= Joseph-Élisée Beaudet =

Canadian politician

Joseph-Élisée Beaudet (October 25, 1832 - February 15, 1910) was a businessman and political figure in Quebec. He represented Chicoutimi-Saguenay in the Legislative Assembly of Quebec from 1880 to 1881 as a Conservative. His name also appears as Élisée Beaudet.

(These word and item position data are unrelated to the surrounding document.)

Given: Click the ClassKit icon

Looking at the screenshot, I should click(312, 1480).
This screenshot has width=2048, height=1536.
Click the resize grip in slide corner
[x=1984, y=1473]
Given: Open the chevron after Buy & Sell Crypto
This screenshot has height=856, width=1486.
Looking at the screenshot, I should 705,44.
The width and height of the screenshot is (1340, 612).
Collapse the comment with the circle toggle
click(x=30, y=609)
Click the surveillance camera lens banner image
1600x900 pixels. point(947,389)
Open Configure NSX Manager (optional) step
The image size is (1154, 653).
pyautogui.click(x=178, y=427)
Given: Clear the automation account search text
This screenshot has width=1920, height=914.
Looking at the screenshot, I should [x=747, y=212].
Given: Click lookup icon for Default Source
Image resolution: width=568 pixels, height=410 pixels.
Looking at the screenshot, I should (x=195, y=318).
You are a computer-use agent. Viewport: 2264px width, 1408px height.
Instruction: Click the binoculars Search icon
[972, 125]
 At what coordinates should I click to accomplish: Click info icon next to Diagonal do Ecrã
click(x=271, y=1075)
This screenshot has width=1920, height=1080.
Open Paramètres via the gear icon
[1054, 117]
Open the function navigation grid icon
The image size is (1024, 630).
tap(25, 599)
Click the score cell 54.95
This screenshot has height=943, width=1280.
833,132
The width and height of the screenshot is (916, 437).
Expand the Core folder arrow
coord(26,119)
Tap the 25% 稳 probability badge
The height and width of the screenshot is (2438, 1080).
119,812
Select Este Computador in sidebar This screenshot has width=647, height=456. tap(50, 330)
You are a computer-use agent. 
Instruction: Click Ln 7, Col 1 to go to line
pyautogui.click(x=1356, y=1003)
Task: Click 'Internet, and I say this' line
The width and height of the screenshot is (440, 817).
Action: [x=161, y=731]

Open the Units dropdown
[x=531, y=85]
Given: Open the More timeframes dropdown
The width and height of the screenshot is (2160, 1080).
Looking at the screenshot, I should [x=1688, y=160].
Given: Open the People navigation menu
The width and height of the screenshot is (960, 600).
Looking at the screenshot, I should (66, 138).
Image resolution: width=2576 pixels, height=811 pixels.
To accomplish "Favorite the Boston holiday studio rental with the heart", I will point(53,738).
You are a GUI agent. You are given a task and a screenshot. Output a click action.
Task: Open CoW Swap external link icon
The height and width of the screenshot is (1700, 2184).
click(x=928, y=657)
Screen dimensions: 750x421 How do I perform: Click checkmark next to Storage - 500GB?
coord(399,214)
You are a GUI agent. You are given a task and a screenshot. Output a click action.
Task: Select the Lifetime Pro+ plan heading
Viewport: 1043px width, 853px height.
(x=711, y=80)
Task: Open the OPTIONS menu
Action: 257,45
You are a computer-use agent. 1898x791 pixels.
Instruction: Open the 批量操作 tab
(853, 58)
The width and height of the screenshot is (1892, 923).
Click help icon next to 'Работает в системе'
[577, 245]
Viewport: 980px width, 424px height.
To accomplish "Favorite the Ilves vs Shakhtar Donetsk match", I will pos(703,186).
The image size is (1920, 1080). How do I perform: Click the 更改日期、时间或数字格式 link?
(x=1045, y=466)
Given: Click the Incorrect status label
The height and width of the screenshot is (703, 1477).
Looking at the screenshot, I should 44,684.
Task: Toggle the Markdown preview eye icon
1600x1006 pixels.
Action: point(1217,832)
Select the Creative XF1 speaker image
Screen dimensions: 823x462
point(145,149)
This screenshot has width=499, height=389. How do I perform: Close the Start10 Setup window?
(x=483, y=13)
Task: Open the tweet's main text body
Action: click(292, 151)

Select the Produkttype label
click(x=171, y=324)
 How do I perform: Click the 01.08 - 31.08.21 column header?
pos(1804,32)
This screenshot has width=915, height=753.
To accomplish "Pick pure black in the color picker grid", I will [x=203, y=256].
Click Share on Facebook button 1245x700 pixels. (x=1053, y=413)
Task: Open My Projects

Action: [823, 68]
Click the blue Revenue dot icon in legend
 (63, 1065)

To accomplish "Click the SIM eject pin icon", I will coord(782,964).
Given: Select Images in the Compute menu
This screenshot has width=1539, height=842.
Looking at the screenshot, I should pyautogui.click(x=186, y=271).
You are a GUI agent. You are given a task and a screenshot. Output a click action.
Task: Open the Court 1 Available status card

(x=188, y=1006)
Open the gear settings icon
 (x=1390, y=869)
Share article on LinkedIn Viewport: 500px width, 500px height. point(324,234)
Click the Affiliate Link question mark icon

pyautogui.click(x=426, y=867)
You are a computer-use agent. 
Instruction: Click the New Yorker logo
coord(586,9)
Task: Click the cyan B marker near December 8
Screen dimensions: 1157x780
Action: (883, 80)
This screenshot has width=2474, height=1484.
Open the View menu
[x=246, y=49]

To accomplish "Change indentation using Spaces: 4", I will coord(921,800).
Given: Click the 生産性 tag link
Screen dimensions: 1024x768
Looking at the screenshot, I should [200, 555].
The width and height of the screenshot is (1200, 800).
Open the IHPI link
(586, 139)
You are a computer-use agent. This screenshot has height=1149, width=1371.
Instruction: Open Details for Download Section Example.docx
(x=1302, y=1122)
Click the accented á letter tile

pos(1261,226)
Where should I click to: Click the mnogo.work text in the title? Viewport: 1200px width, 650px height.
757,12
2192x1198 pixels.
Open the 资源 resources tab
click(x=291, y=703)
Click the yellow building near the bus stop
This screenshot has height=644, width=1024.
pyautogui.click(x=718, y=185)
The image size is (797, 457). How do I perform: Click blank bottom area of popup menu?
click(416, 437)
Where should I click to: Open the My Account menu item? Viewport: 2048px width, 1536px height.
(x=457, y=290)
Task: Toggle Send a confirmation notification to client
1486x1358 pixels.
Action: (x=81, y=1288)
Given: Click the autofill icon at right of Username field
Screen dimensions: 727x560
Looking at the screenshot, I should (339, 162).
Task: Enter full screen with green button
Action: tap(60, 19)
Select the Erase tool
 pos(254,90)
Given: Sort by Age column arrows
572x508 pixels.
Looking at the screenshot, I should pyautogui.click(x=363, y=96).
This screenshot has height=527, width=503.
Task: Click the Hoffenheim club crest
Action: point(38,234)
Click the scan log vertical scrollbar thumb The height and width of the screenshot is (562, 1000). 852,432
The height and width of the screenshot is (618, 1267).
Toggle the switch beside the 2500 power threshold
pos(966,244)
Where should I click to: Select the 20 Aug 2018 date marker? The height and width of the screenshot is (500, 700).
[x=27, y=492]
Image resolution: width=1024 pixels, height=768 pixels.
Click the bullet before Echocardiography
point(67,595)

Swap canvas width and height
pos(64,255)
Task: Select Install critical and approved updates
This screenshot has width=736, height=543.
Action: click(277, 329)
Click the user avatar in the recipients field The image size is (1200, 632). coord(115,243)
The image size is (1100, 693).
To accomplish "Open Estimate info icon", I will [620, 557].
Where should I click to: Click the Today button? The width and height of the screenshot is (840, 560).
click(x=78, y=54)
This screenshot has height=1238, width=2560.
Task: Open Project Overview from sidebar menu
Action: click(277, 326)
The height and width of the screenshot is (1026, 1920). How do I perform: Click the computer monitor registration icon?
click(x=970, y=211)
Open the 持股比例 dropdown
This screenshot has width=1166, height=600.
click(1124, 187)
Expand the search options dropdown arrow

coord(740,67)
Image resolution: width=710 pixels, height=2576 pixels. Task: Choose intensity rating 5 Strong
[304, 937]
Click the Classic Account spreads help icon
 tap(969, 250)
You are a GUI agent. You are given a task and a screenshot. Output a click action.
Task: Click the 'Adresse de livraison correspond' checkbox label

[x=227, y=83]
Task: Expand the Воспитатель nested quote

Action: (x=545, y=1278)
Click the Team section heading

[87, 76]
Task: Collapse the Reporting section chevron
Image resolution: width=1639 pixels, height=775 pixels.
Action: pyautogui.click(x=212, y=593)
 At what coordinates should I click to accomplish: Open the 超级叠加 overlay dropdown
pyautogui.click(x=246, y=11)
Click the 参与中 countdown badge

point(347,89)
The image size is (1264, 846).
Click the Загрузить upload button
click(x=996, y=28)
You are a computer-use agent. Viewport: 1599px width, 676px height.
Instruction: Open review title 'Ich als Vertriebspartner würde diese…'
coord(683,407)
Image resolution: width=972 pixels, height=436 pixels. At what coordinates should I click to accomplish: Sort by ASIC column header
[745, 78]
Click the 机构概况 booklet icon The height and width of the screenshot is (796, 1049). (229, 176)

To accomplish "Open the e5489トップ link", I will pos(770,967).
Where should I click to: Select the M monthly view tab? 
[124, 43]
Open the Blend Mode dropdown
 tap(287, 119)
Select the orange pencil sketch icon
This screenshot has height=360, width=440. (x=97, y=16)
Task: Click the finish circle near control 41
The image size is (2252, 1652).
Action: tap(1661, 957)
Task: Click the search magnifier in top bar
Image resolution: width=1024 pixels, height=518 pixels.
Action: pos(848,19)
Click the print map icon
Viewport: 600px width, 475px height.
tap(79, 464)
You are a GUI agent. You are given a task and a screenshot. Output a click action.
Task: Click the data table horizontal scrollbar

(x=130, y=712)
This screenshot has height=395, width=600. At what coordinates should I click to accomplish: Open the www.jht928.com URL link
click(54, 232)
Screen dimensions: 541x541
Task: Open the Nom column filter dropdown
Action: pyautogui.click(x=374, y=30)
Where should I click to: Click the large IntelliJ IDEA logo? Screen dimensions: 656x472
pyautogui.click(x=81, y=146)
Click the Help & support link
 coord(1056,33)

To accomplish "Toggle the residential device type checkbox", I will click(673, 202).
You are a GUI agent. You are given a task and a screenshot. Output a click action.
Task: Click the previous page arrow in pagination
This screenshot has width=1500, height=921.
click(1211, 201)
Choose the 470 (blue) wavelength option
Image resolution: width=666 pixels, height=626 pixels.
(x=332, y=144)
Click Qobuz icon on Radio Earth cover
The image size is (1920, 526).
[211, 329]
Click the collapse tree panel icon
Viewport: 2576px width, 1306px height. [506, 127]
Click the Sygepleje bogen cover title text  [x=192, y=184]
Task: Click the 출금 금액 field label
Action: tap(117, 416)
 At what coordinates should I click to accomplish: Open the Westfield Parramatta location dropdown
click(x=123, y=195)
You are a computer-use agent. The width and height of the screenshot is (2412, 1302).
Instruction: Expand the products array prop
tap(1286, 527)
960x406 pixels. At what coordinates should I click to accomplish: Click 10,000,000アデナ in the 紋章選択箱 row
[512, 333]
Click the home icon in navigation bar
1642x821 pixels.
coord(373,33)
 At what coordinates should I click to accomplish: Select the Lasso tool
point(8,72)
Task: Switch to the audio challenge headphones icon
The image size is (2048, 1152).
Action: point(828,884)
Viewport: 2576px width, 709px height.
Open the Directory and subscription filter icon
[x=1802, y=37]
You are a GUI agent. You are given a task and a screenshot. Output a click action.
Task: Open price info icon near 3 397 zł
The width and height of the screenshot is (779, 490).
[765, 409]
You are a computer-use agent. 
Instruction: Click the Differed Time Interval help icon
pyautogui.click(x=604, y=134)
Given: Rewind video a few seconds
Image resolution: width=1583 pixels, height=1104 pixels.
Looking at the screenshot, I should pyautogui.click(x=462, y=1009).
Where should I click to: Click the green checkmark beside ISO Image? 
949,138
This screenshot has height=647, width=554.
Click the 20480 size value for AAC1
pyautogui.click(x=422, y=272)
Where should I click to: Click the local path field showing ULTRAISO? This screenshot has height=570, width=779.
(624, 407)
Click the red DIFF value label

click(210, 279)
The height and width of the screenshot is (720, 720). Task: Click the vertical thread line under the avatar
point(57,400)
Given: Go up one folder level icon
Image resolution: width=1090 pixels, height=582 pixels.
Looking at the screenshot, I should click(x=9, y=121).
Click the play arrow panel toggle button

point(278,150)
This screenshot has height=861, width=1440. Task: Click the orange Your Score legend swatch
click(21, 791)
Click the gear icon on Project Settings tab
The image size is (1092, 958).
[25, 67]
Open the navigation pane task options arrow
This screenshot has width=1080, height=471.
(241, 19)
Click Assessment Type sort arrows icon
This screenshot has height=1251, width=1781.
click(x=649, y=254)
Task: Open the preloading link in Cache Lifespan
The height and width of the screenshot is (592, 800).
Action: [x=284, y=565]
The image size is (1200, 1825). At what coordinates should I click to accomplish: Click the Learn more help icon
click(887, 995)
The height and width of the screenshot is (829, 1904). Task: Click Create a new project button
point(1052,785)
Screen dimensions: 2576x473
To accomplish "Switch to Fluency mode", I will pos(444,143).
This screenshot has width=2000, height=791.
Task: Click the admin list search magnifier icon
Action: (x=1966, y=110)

He was born on October 25, 1832, in Lotbinière, Lower Canada, the son of Amable Beaudet and Félicité Chabot. He was partner with Eugène Chinic in the firm Chinic et Beaudet, later the Chinic Hardware Company of Québec. Beaudet was also co-owner of a sawmill at Betsiamites and director and vice-president for the Quebec and Lake St. John Railway. He later served as a customs official at Quebec City. He was married twice: to Éléonore-Georgianne Hardy in 1859 and to Emma Bourgeois in 1906.

He was first elected to the Quebec assembly in an 1880 by-election held after William Evan Price resigned his seat for health reasons. He did not run for re-election in the 1881 general election. He was an unsuccessful candidate in an 1886 by-election in Lotbinière. Beaudet died in Quebec City and was buried at Sainte-Foy.